Health authorities hunting the source of a nationwide E. coli outbreak are focusing on nine California farms after discovering what could be a crucial clue: an opened bag of spinach left in the refrigerator of someone sickened by the bacteria.

The bag of tainted Dole baby spinach is the "smoking gun" that has allowed investigators to zero in on three counties in California's greater Salinas Valley, said Dr. Mark Horton, the state public health officer.

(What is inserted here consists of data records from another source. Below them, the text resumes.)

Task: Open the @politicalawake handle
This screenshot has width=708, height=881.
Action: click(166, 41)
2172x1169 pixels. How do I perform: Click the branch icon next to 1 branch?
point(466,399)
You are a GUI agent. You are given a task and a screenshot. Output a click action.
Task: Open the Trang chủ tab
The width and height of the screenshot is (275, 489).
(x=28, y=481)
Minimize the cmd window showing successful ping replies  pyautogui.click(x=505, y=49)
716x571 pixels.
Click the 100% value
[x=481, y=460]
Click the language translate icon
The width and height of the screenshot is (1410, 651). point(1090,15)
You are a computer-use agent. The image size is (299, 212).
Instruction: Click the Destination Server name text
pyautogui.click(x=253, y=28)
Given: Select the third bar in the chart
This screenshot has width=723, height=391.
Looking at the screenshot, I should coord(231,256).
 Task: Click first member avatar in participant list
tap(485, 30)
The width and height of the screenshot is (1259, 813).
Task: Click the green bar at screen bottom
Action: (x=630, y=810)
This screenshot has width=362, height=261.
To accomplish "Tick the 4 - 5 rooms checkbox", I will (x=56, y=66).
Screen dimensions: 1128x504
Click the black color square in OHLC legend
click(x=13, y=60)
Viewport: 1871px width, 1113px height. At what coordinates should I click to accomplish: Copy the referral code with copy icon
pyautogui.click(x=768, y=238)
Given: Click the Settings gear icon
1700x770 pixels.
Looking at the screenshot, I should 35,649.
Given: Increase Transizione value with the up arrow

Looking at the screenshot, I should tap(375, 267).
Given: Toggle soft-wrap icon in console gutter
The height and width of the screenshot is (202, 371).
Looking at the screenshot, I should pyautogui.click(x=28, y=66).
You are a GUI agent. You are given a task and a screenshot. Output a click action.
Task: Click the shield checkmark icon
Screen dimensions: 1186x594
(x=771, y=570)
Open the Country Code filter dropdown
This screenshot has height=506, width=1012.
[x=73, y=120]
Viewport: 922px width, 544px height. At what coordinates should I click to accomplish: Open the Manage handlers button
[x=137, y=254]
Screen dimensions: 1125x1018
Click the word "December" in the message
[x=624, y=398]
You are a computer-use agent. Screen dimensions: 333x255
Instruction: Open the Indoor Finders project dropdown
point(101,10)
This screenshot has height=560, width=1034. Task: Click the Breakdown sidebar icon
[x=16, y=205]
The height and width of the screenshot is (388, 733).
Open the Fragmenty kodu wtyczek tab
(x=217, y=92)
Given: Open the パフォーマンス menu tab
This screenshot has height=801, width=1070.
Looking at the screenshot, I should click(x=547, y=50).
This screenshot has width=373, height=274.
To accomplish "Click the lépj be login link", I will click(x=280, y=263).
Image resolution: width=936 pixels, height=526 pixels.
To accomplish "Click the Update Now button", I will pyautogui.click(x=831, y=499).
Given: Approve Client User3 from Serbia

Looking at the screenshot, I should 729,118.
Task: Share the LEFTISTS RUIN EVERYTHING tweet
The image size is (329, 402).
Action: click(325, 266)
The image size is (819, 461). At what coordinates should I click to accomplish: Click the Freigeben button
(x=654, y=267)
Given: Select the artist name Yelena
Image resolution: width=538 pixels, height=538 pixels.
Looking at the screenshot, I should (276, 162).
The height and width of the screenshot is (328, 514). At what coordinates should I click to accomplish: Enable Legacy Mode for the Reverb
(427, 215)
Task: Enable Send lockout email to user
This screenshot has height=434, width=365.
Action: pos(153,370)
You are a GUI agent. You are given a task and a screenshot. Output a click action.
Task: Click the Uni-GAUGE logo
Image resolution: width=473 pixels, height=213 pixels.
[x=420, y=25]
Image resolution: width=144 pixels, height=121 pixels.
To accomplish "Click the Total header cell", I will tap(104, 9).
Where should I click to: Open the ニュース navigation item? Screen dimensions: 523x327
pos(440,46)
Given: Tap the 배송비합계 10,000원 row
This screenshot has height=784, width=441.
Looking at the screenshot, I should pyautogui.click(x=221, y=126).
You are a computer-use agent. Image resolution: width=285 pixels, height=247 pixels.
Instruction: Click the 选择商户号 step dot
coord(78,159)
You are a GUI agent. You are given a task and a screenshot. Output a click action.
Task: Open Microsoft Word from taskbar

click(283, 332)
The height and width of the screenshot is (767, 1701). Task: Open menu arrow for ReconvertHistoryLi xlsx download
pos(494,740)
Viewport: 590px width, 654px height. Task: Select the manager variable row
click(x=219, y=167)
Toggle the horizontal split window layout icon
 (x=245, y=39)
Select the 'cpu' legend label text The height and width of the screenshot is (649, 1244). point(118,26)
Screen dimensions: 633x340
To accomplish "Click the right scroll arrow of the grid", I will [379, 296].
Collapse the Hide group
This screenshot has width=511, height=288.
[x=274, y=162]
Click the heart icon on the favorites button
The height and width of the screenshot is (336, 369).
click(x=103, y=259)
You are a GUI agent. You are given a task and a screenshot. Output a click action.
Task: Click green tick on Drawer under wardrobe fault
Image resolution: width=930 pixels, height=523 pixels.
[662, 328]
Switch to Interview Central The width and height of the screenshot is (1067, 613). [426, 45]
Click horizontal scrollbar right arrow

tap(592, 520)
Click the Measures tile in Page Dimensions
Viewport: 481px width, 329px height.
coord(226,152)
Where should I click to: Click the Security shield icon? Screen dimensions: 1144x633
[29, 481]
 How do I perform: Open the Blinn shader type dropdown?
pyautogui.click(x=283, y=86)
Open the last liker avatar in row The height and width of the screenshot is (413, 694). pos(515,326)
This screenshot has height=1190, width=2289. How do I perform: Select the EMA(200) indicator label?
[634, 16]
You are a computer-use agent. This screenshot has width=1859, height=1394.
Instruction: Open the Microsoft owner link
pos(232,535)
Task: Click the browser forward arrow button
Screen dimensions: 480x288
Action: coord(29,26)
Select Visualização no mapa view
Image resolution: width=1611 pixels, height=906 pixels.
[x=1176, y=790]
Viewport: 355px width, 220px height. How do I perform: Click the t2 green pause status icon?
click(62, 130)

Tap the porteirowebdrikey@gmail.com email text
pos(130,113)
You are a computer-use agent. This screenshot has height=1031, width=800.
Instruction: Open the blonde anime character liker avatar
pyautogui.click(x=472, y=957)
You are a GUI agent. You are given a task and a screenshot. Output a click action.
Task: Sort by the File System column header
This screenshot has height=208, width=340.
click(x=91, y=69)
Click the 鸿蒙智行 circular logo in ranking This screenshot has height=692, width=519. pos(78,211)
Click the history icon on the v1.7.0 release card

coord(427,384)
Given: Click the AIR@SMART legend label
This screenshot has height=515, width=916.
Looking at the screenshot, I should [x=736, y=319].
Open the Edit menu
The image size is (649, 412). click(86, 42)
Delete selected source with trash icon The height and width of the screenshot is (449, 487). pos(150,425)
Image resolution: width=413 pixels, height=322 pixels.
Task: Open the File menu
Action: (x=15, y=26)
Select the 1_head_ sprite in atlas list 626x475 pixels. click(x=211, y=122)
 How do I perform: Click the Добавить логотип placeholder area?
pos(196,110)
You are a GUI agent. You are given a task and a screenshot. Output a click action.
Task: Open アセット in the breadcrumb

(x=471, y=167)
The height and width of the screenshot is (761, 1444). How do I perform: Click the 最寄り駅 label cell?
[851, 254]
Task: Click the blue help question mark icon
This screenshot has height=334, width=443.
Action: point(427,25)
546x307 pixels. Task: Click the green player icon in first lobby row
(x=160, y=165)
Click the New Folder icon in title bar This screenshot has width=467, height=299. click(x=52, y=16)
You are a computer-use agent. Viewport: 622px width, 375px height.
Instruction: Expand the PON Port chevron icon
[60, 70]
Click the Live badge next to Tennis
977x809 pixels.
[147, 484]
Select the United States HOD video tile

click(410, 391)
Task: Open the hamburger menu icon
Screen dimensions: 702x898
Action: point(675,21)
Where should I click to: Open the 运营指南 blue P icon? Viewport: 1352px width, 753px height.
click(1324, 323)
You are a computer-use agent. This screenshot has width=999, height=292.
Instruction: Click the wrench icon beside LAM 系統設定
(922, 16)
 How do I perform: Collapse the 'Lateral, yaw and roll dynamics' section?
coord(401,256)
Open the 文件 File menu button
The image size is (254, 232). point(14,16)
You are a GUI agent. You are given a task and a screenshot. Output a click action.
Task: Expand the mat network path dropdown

Authorities also were checking processing plants, Horton said.

Officials said consumers still shouldn't eat bagged spinach, even as they closed in on the source of the bacteria as likely somewhere in Monterey, San Benito or Santa Clara counties, informs CBS News.

A Food and Drug Administration official said the bar code on the bag helped investigators trace the contaminated spinach back to one of nine farms in three California counties in the Salinas Valley — Monterey, San Benito and Santa Clara — raising hopes that spinach from other areas can soon be sold.

"We have established that all of the spinach that was implicated so far was grown in that area," said David Acheson, chief medical officer at the FDA's Center for Food Safety and Applied Nutrition.

The FDA reiterated that it is still not safe to eat fresh spinach of any kind. While cooking can kill E. coli, making the spinach safe to eat, the FDA advised against cooking fresh spinach just yet. The agency fears that a cook could get sick from handling contaminated spinach and that the bacteria could spread to other parts of a kitchen, reports USA Today.

According to Brocktown News, like fine wine and cheese, spinach could be labeled with a place of origin to reassure shoppers jittery about an E. coli E. coli outbreak linked to leafy greens grown in California.

"Clearly, we do not want to deny consumers access to spinach," said Dr. David Acheson of the Food and Drug Administration ‘s Center for Food Safety and Applied Nutrition. "Wherever it‘s grown, our responsibility is to make sure whatever does end up on the shelf is safe."

As of Thursday, the outbreak had sickened 157 people, killing one, according to the Centers for Disease Control and Prevention. Idaho officials were investigating the death of a 2-year-old on Wednesday, reportedly after eating spinach, the CDC said.